— Start of DOCUMENT EXTRACT —

# New ceiling fans will not work



## pcgcpar3

Bought two new fans w/ remotes. The fans are in the same room, on the same circuit. Installed first one and I only hear a click when remote is pushed. Installed the other and the same thing. The remotes switches are set correctly. Any ideas?:banghead:


----------



## Basementgeek

Hi and welcome to TSF

I assume you have re read the installation directions, maybe you missed some thing, it happens to all of us.

Contact the place you bought them first, then the manufacture next.

BG


----------



## sobeit

are you able to turn them on manually? first thought would be to recheck the wiring.


----------



## pcgcpar3

Yes contacted the manufacturer, they said to check wiring.  Just thought it was odd that both are doing the same thing. Thought maybe it would have something to do with circuit but have tried poles in every combo I can think of. I guess Ill recheck, checked wiring lol


----------



## pcgcpar3

no you can not, no pull chain etc


----------



## Basementgeek

Wall switches ON, again assuming you have wall switches 

BG


----------



## pcgcpar3

yes switches are on, there are two switches that operate all four lights in the basement area. So when either switch is on the other lights come on so I know Im getting power.


----------



## SABL

How many wires (and what colors) for each fan?? Make and model would be nice to know, too. What color and how many wires are in each box the fans are mounted to??

*Don't guess on the wiring*......reverse the polarity and you can get seriously hurt.....:volts:

You have a 3-pole switch at each end of the room....correct?? If the "travelers" have been disrupted (open circuit) the fixtures will not work as planned. Perhaps you have the fans hooked up in series.....they need to be parallel wired.

— End of DOCUMENT EXTRACT —
— Start of RAW DATA —

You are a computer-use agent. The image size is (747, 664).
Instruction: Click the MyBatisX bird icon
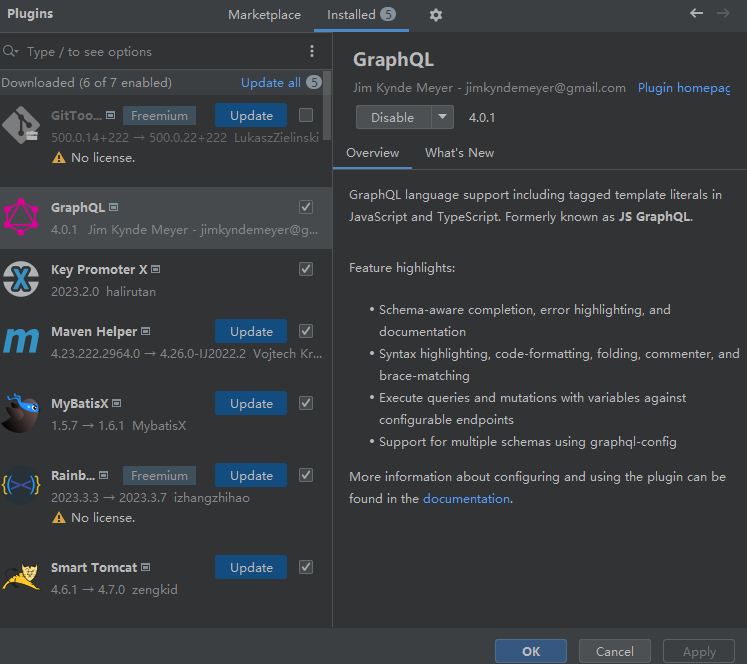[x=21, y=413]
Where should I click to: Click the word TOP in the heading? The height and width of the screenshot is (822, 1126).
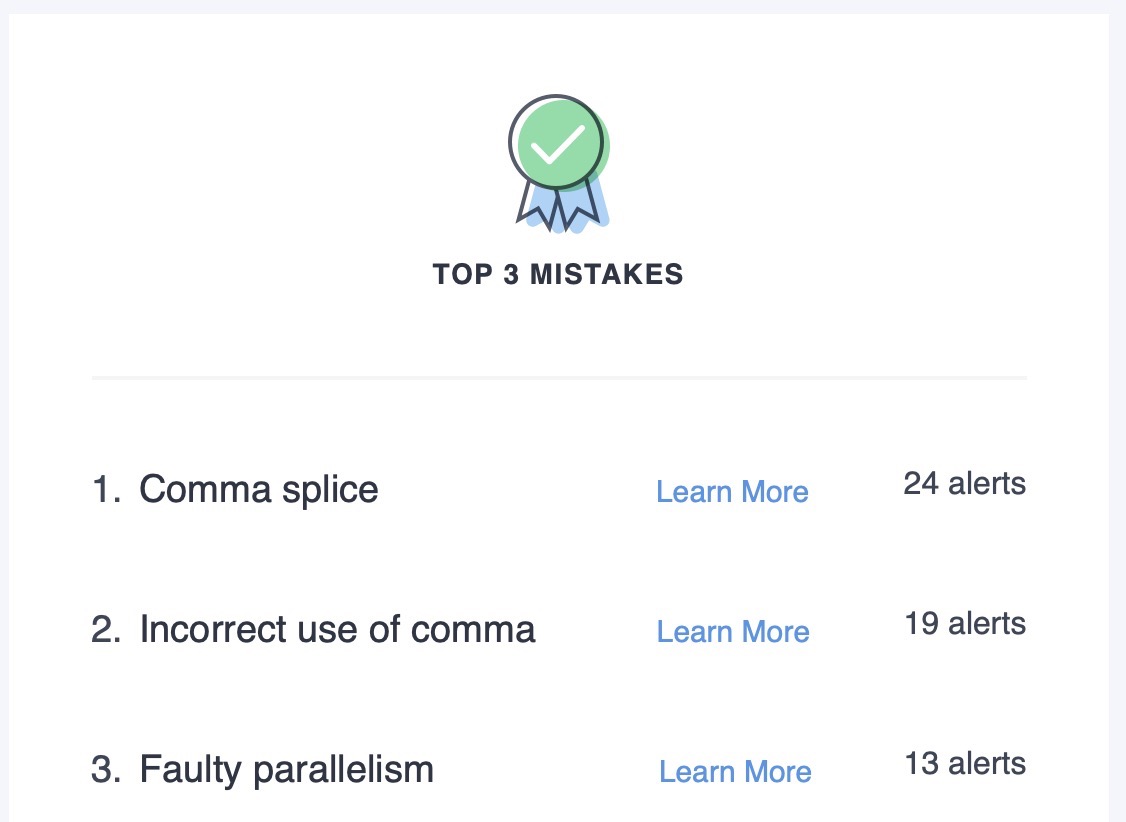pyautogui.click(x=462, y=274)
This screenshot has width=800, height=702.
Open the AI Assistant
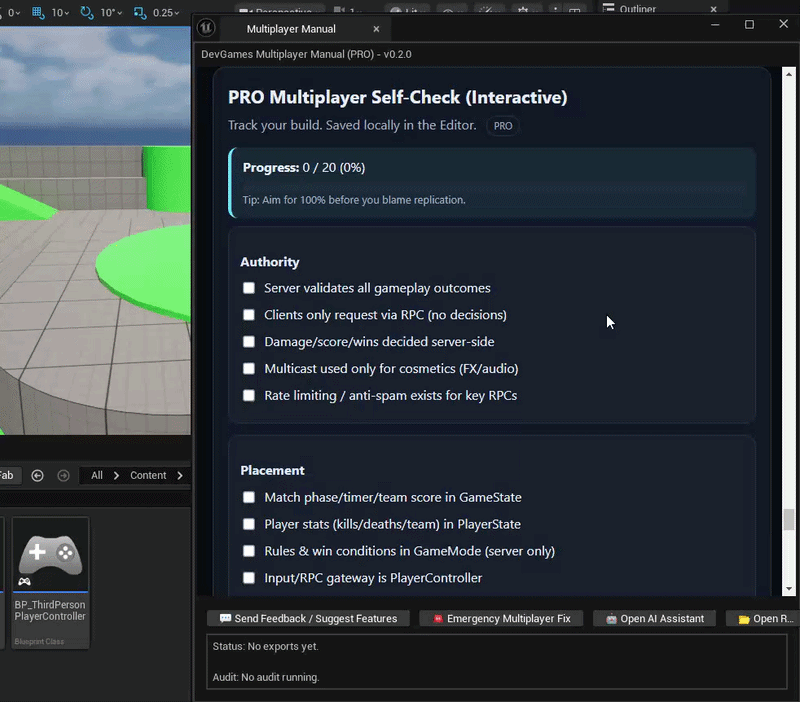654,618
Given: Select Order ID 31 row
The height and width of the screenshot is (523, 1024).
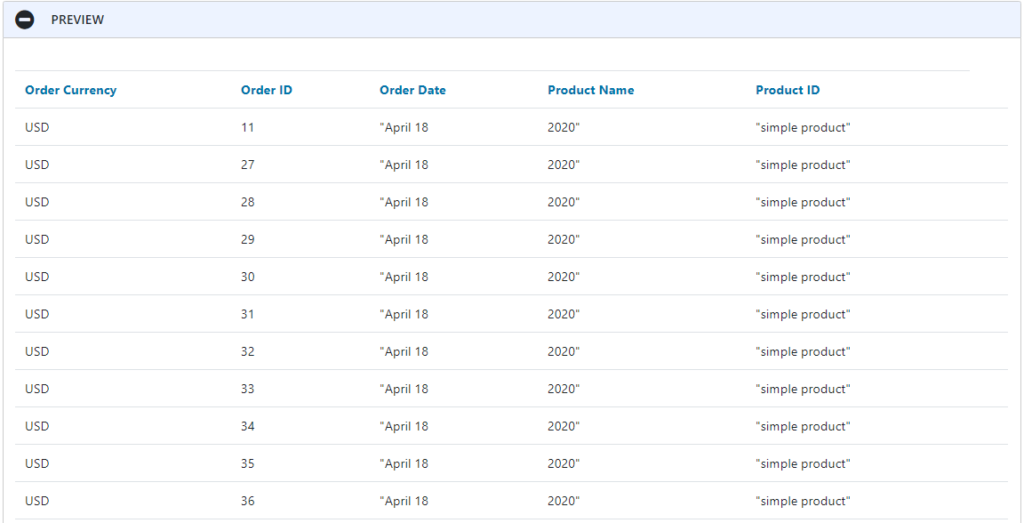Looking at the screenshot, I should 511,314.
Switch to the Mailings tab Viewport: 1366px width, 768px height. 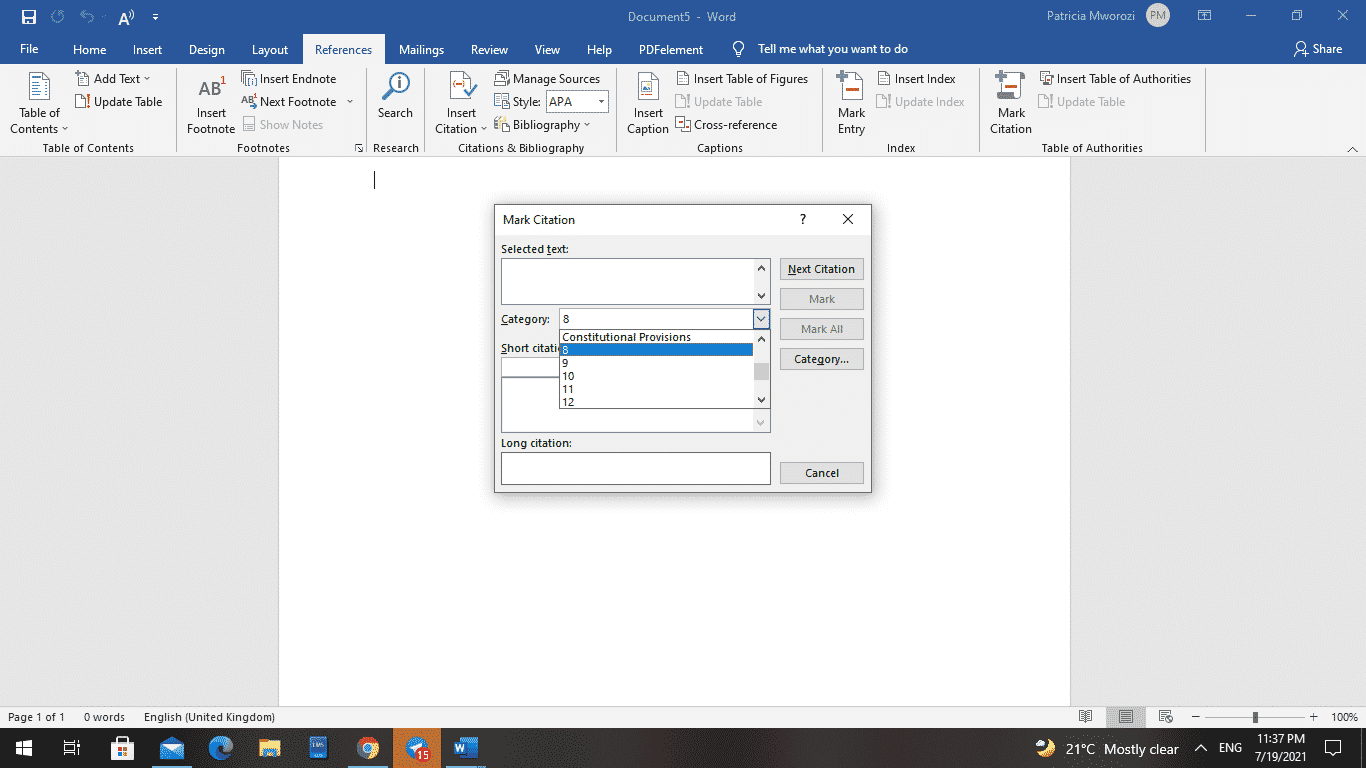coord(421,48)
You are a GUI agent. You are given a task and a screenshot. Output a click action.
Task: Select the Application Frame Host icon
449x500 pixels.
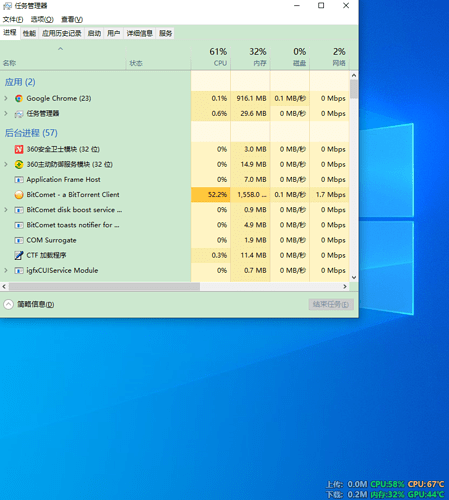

— End of RAW DATA —

* THE REQUEST: Pick up the forum thread about the new ceiling fans that will not work, starting right after its last post.

* RESPONSE:
----------



## pcgcpar3

Allen and Roth - Mazon #0144477 remote only no chain. Yes at on end of the room there is a three pole switch, one switch operates the inside lights, at the other end of the room there is a one pole switch that operates the inside lights only. One ceiling light has threes wires, black, white, green, and the other has 2 black, 2 white and one green. The wiring diagrams seems simple, the receiver has two wires on top, black and white and three wires on the bottom black, white and blue. The black and white go the house box and the others connect to the receiver. The other two lights still work on this circuit. Unfortunately I do not about parallel wiring


----------



## Gadsden

Can you hear or feel any low-level hum or buzz on the fan motor housing at any time?
Could it be some kind of lock or packaging that keeps the blades in place during shipment?
Just throwing out ideas.that


----------



## ICYBLUE

Did your fan comes with light fixture also. If so will the light comes on. If no lights double check the manual since they have any locking screw to lock the motor to turning. The wiring should be black goto black white goto white where onto the exciting light fixture which you replaced. Stupid question are you buying the fan 110Vac.


----------



## dennyrh

I too bought Allen + Roth Mazon ceiling fan. It worked in my old house but when I moved and tried to rehang the blades don't move but I feel a humming and hear clicking when I use the remote to turn on the fan. The light works fine via the remote. The ceiling fixture is hard wired with no light switch. All the wiring is connected properly. Any ideas?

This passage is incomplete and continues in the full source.